Immunity following SARS-CoV-2 vaccination

17. Six weeks after the second vaccine dose, human clinical trial data are reporting protective efficacy against disease of up to 95%. Emerging data are suggesting high levels of protection after one dose.

18. To our knowledge only the Oxford or AstraZeneca vaccine trials have undertaken routine swabbing to detect asymptomatic infection. They report a protective efficacy against infection of 59% (95% CI 1 to 83%) for the low dose/standard dose regimen and 4% (95% CI -72 to 46%), but with very wide confidence intervals.

19. Animal (non-human primate, NHP) models show that some vaccines protect against disease but not all confer sterilizing immunity.

20. NHPs given the highest dose of Moderna vaccine, equivalent to that used in humans, did show sterilizing immunity upon challenge.[footnote 20] There is also evidence from NHP studies that the Pfizer or BioNtech vaccine induced sterilizing immunity upon challenge, with viral RNA detected in nasal swabs on Day 1 after challenge and not in swabs obtained on Day 3 or subsequently.[footnote 21]

21. There is also good evidence that the Jansen Ad26 vaccine provides sterilising immunity in NHPs.[footnote 22]

22. In animals studies the ChAdOx vaccine protected against disease but did not produce sterilizing immunity. The amount of viral RNA measured in the nose of vaccinated animals who became infected upon challenge was not different from naïve (non-vaccinated) animals. [footnote 23] However, the duration and level of viral replication in the lower respiratory tract was attenuated. A possible explanation is that the vaccine induced a strong IgG response that affects virus replication in the lung but not a mucosal IgA response that would control viral load in the upper respiratory tract. Also, the ChAdOx study involved a very high-dose challenge (TCID50 2.6 x 106 ) to both upper and lower respiratory tract.

23. At time of writing, no data are available on the duration of protective immunity induced by any SARS-CoV-2 vaccines and only limited data on the durability of measured immune responses in peripheral blood.

  1. 24. Conclusions:
    1. a) SARS-CoV-2 vaccines can provide a high level of protection against disease (high confidence)
    2. b) SARS-CoV-2 vaccines may provide protection against infection, but data are lacking
    3. c) The duration of immunity provided by SARS-CoV-2 vaccines is not yet known

Which tests to certify ‘immunity’

25. Testing options for issuing time-limited certificates following documented infection include a positive RT-PCR test, lateral flow device test, or antibody test, or any combination of these. The potential limitations of these approaches are discussed.

26. RT-PCR is the most sensitive and specific available test for acute SARS-CoV-2 infection. Since more than 95% of individuals who have been infected by SARS-CoV-2 mount an immune response, one could assume there is a high probability that a person who has a laboratory confirmed RT-PCR positive result will have some immunity.

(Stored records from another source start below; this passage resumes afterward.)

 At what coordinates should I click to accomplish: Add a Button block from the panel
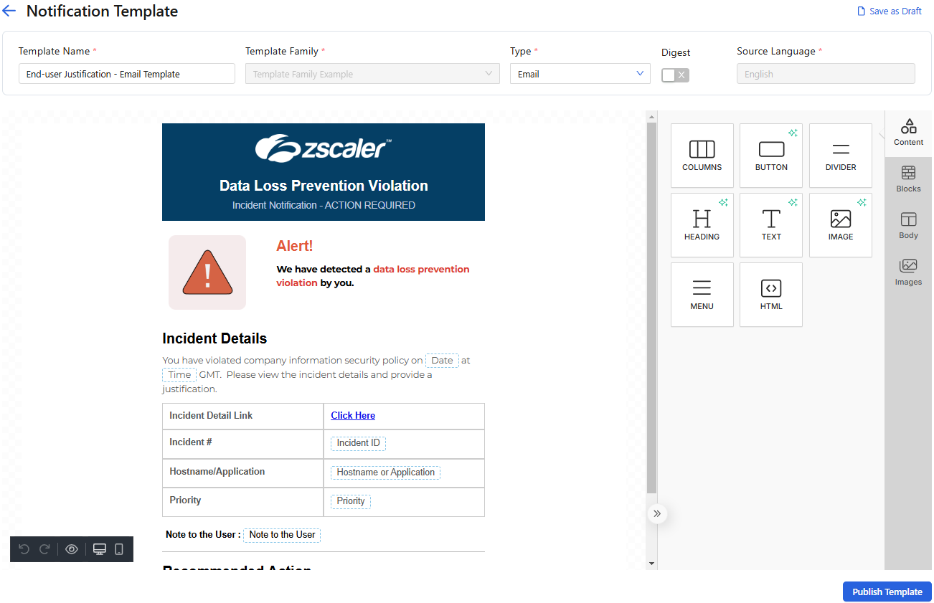[770, 155]
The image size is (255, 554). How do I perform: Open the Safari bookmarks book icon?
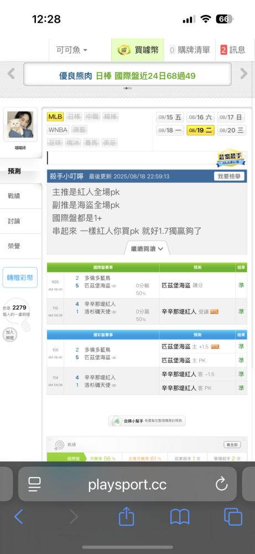180,517
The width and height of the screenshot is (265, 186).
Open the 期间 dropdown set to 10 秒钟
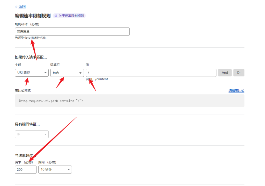pos(55,170)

27. Confirmation of acute infection (antigen) by lateral flow devices (LFDs) is less specific and less sensitive than RT-PCR. This is of particular concern when used in asymptomatic testing as the positive predictive value (and hence the proportion of those testing positive who are false positives) is highly dependent on both specificity and the prevalence of infection in those tested. Thus, use of lateral flow results from mass population asymptomatic screening to issue immunity certificates would lead to many being issued certificates when they are not immune.

Table 2: False positive rate with LFD in low prevalence settings

The proportion of lateral flow positive tests that are false positives at different infection prevalence levels and published sensitivity and specificity.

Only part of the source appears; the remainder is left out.